What is ironic, though, is that curiosity — emotional, intelligence, comprehension — turned out to be the first thing killed off when the people who claimed to want all of the information went looking for it.
There are so many towns in Ontario. Not even Northern Ontario, as our brains, mentally positioning us with the woozy, deft surety of a kid coming off ten spins and pining a tail on the couch instead, kept urging. Middle Ontario, with what we know dropping away south and the rest stretching so far north the roads quit. Towns with names like Spanish, Cloudskee, Saint Cloud, Sucker Creek. Boarded up towns, Western movie set towns, towns with three houses and a gas station. Towns where you earnestly wonder how people came to live there, not because they’re unliveable, or ugly, because they’re beautiful, and seem like fine places to winnow days, but are so conceivably far from any track, which is why people live there now, but how, in the first place?
What do you think the most twisted first dance has been, I ask.
Earlier, I’d seen a water snake slip along the slant of the old resort’s cement breakwall. Waves kicked up in the wind occasionally making it up and over, trickling down into the decades old cracks and over the snake’s shining body, stopping to idle occasionally in the sun.
What was yours? He replies. The joke so easy and quiet I miss it at first, overpowered by the soft light of the canopy tent creeping toward the dark pines and echoes from the wedding’s cover band spilling out over a wet field of grass and the cooling night, coming down indigo.
Up to my shoulders in Lake Superior, what surprised me past the cold rush of it, was how welcome I felt. The water was wild, swell surging like a body that had tides, white caps cresting around my head. I ducked and rolled into them, shoved up from my legs springing against the hard sand below to catch the biggest swells to break around my body, eventually tacking a choppy rhythm so I could breaststroke between each rising wall. Looking down as I went, the water was so clear I saw my arms pulling me forward, the nominal tan my skin’s sucked in this summer set off against the bracing turquoise, weirdly tropical cast of the water so my skin, flushed warm with my blood rising against the chill, seemed to glow.
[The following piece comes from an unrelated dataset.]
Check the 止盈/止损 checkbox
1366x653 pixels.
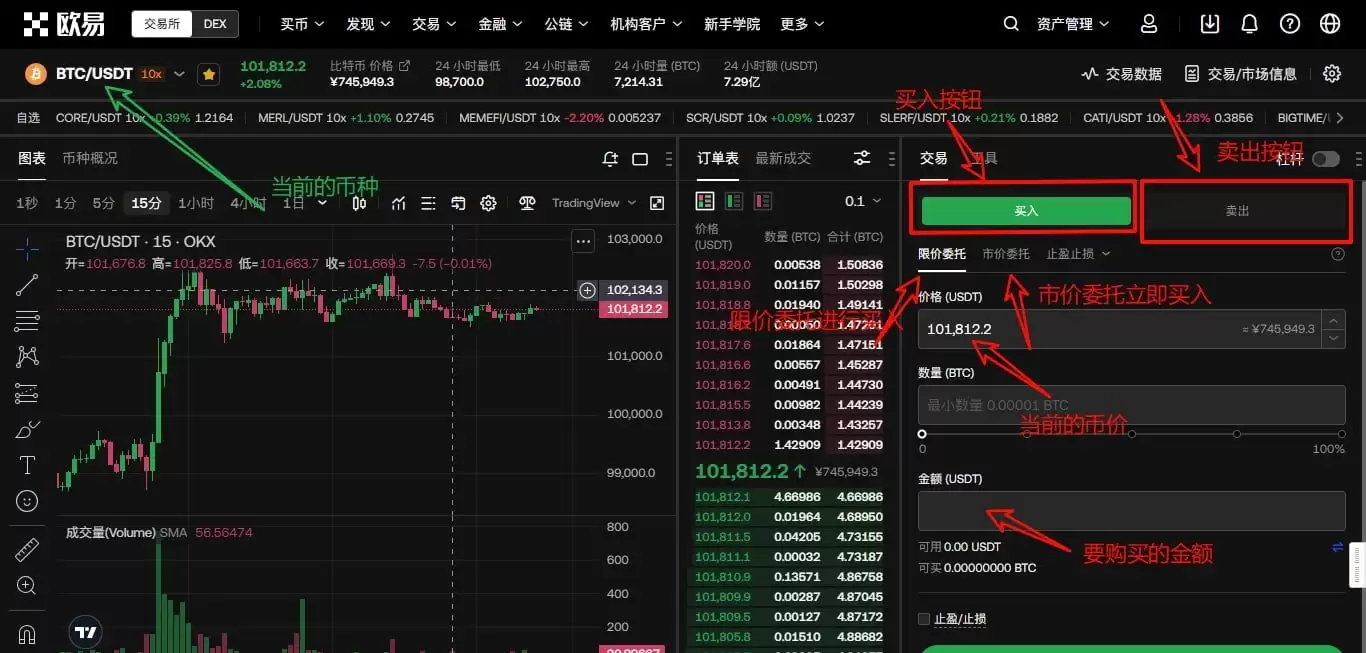[x=923, y=619]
It was water I’d wanted to swim in for years, so I’m sure that was some of it. But how often do expectations tend to run parallel with outcome, and how rare is it for outcome to lift, howling proud, way beyond what you let yourself picture?
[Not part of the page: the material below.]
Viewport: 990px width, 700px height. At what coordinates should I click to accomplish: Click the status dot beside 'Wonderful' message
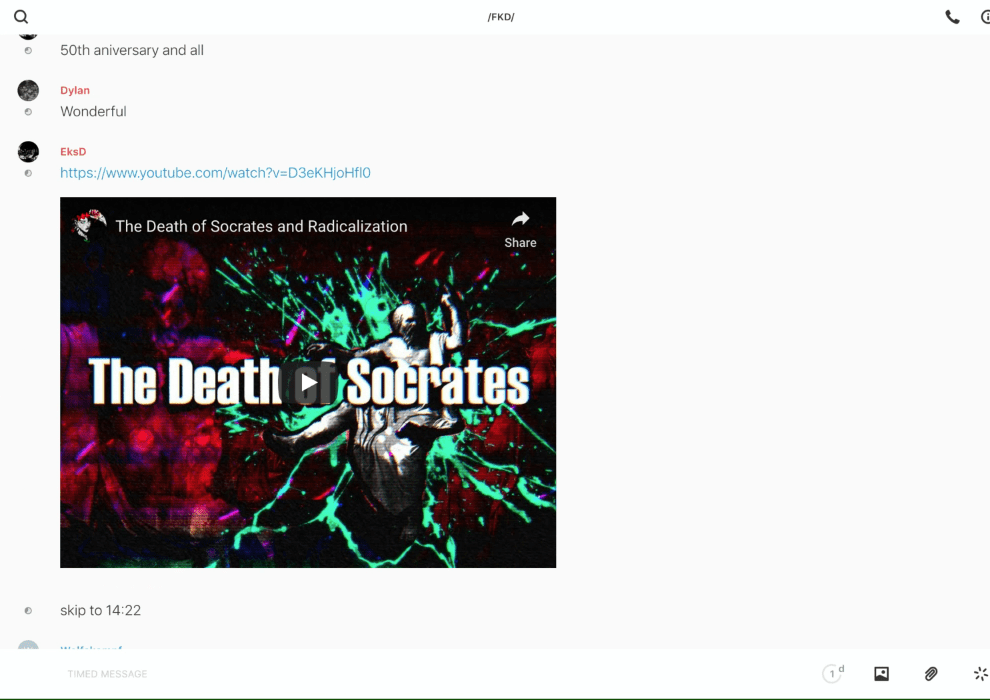(28, 112)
There, with quicksilver clouds that rushed and spread so far from the horizon, past where the eye loses distance to the shore and back behind where the trees started, so the vastness of the place made me feel small and swallowed up, I fought against the urge to keep swimming out. Not toward anything fatalistic, or to claim a connective line only open to me, but because in the rush and roar of the water, flooded by the completely immersive white noise machine of Superior, my head went quiet, my blood thumped around like the tail of a happy dog even as my toes went numb, and when I finally got out, each time I went in, I’d longingly turn back, let my eyes lose focus and feel the dumb, feral pull of it turn my body magnetic. Worse and better things set loose without your even realizing it.